In Algorithm 3, the modification of graph graphlets involves both edge addition and deletion. Figure 6 illustrates the protective process of graphlet deletion. Firstly, the 4-f graphlet structure of Seed-A is selected. Based on the intimacy values calculated according to Algorithm 1, the edge $E_{SeedA,D}$ with the highest intimacy value is removed. Subsequently, differential privacy protection is applied to the modified graphlet structure by injecting Laplace noise to perturb the intimacy values. Finally, the graph is transformed into an uncertain graph based on the perturbed intimacy values.

However, some constraints need to be added to the graph structure modification process to prevent a decrease in data utility. Specifically, the edges added or deleted cannot share common edges with the already modified edge sets.
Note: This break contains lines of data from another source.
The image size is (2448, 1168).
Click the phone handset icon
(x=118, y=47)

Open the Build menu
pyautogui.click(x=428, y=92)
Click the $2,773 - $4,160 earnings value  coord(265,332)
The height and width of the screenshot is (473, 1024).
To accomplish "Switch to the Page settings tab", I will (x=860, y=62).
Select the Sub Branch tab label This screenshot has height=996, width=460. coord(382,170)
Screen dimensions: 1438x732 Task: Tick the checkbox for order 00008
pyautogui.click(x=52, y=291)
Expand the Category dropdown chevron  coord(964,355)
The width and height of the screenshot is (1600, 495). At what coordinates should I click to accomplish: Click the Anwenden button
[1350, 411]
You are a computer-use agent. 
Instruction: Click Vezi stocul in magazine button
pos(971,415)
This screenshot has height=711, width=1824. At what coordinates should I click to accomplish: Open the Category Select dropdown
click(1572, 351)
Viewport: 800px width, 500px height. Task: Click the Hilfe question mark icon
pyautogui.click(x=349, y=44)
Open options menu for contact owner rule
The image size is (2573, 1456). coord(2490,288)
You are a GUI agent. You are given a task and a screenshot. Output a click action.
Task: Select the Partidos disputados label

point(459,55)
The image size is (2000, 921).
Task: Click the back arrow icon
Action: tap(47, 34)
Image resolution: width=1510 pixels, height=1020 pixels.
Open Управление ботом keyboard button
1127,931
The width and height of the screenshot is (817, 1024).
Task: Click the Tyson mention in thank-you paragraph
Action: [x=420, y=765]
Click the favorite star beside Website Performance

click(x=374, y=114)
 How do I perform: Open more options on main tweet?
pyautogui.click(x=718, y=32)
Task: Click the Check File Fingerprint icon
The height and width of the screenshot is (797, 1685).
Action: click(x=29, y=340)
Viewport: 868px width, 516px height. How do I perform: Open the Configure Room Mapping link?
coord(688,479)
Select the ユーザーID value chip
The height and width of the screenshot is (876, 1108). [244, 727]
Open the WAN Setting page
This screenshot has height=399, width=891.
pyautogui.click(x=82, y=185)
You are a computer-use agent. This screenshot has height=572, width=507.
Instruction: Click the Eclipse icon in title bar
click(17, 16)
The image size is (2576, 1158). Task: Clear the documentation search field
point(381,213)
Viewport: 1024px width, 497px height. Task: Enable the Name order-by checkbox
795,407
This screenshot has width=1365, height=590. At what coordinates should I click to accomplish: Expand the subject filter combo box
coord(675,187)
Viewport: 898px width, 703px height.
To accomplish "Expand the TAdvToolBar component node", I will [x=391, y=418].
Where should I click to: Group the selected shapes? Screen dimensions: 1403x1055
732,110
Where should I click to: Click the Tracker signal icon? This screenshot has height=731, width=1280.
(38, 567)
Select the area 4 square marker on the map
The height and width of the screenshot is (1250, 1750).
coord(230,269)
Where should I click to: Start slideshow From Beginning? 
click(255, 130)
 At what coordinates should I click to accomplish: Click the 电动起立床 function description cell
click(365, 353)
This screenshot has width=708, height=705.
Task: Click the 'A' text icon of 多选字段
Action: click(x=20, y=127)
To protect sensitive node attributes and resist background knowledge attacks, the attribute intimacy values of the seed nodes’ edge sets are partitioned based on their sensitivity levels, and different levels of Laplace noise are added using differential privacy techniques to protect social network graph data comprehensively.

4.4 Complexity analysis and privacy statement

4.4.1 Complexity analysis

Theorem 1

The time complexity of the EDP-SGA is $O(n^{2})$.

Proof

The computation complexity of the EDP-SGA scheme is analyzed according to its process described by the aforementioned pseudo-codes of Algs. 1–3. Here, n, m, ${nei}_n$, N, C, ${c}_n$ and g are used to denote the number of nodes, edges, neighbor nodes, seed nodes, community, nodes in the community and graphlet, respectively. Algorithm 1 calculates the intimacy between social users with the complexity of $O(n^{2})$. Algorithm 2 involves selecting the seed set in the social network, with the complexity of $O(C\cdot c_n)$. Algorithm 3 is responsible for selecting the important graphlet structure for privacy protection based on the seed nodes, it has the complexity of $O(N \cdot nei_n+g)$. To sum up, the time complexity is $O(n^{2})$. $\square$

4.4.2 Privacy statement

Theorem 2

The EDP-SGA satisfies $\varepsilon$-differential privacy.

Proof

The EDP-SGA scheme consists of three algorithms, where the privacy-preserving social network data publishing algorithm applies differential privacy techniques to perturb the edges of the graph graphlets. Assuming that graphs G(V, E) and $G'(V',E')$ are attribute intimacy neighboring graphs in Algorithm 3, it can be concluded from Definition 5 that $V=V'$ and $E \oplus E'=1$. Assuming that the edges of graphs G and $G'$ differ from each other by e, then we have $E=E\cup e$, and the maximum difference between graphs G(V, E) and $G'(V',E')$ in graphs G(V, E) and $G'(V',E')$ caused by the edge e. The maximum difference between E and $E'$ is 2, and by Definition 5, it can be obtained as $\Delta f=max_{G_{1}G_{2} } \left\| f(G) - f(G')\right\| _{1} =2$. According to Definition 6, in the Laplace mechanism, the Laplace noise added by the query function f is $Lap(\Delta f/\varepsilon )$, where $\Delta f=2$. $\square$

In this paper, we set the privacy budget allocation ratio as $\varepsilon _1$:$\varepsilon _2$:$\varepsilon _3$:$\varepsilon _4$ = 1:4:3:2. privacy-preserving social network data publishing algorithm divides the privacy budget into four parts, as shown in lines 22–24 of Algorithm 3, adding noise as $Lap(\Delta f/\varepsilon _1)$ to the intimacy of the newly added edges. In lines 26–32 of Algorithm 3, the intimacy progression on the edges of the graph element is divided into sets of edges with different sensitivities based on the threshold $\theta$. Noise $Lap(\Delta f/\varepsilon _2)$ is added to edges with high sensitivities, followed by $Lap(\Delta f/\varepsilon _3)$, and $Lap(\Delta f/\varepsilon _4)$ to the set of edges with less sensitivities. From Definition 7, it follows that the algorithm satisfies $(\varepsilon _1+\varepsilon _2+\varepsilon _3+\varepsilon _4)$-differential privacy preservation and the privacy-preserving social network data publishing algorithm has an overall privacy budget $\varepsilon =\varepsilon _1+\varepsilon _2+\varepsilon _3+\varepsilon _4$ so that EDP-SGA satisfies $\varepsilon$-differential privacy preservation.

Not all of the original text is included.